YOUR GOAL. Reproduce word for word the line holding "Task: Choose the XABCD pattern tool" and all lines after it in the data, through the end, leaving out pictures.

Stored items:
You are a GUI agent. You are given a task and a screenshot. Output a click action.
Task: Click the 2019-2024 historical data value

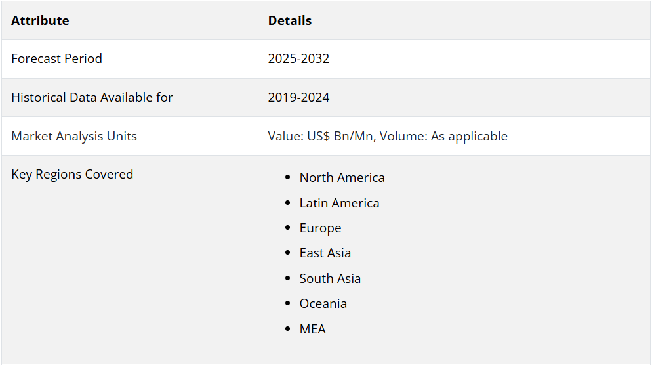298,97
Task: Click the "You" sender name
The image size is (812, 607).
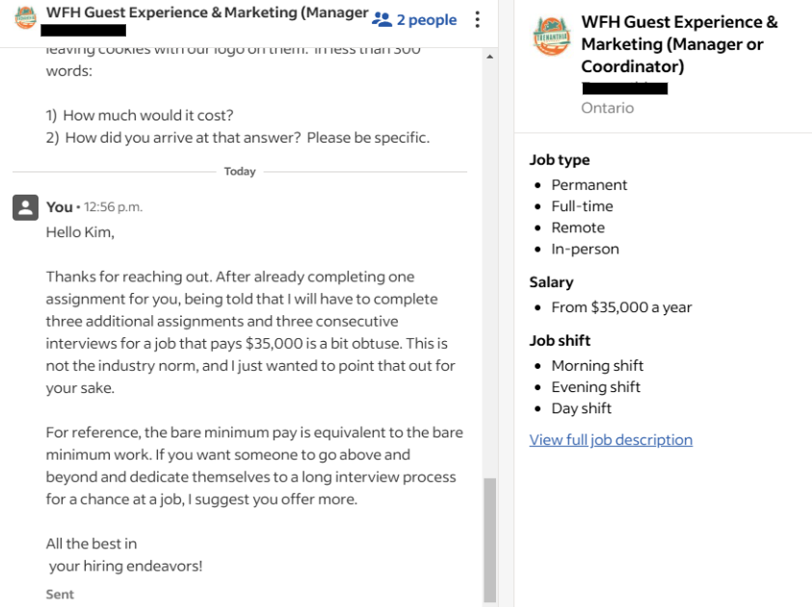Action: point(59,207)
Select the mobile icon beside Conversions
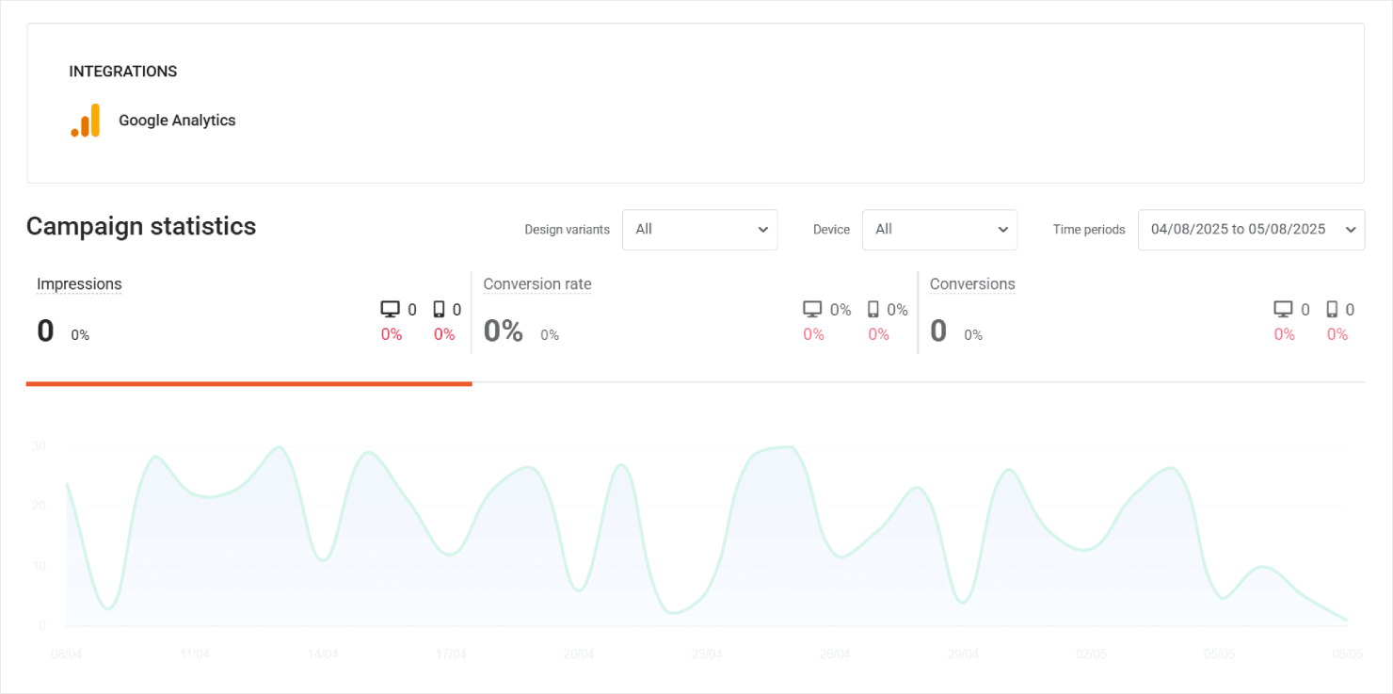 [x=1332, y=309]
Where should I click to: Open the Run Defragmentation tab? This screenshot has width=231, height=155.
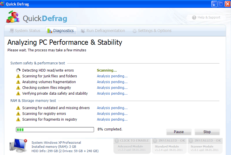click(103, 31)
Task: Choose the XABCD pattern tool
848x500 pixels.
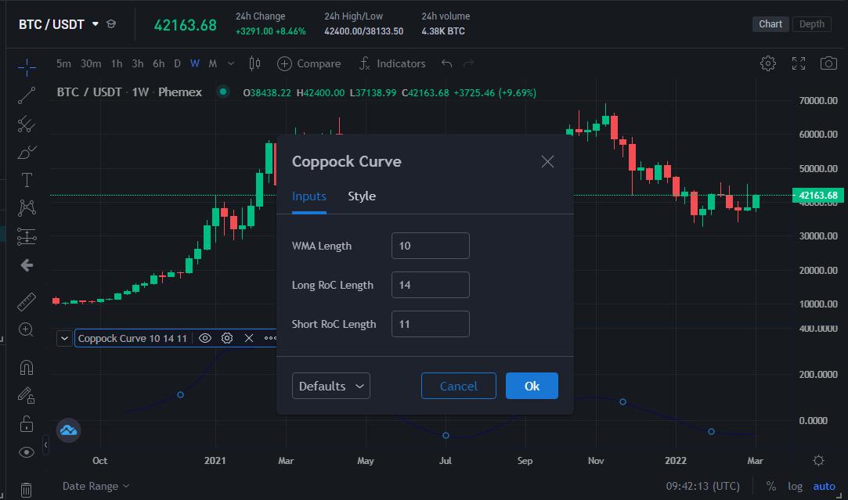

YOUR SOLUTION.
Task: Choose the XABCD pattern tool
848x500 pixels.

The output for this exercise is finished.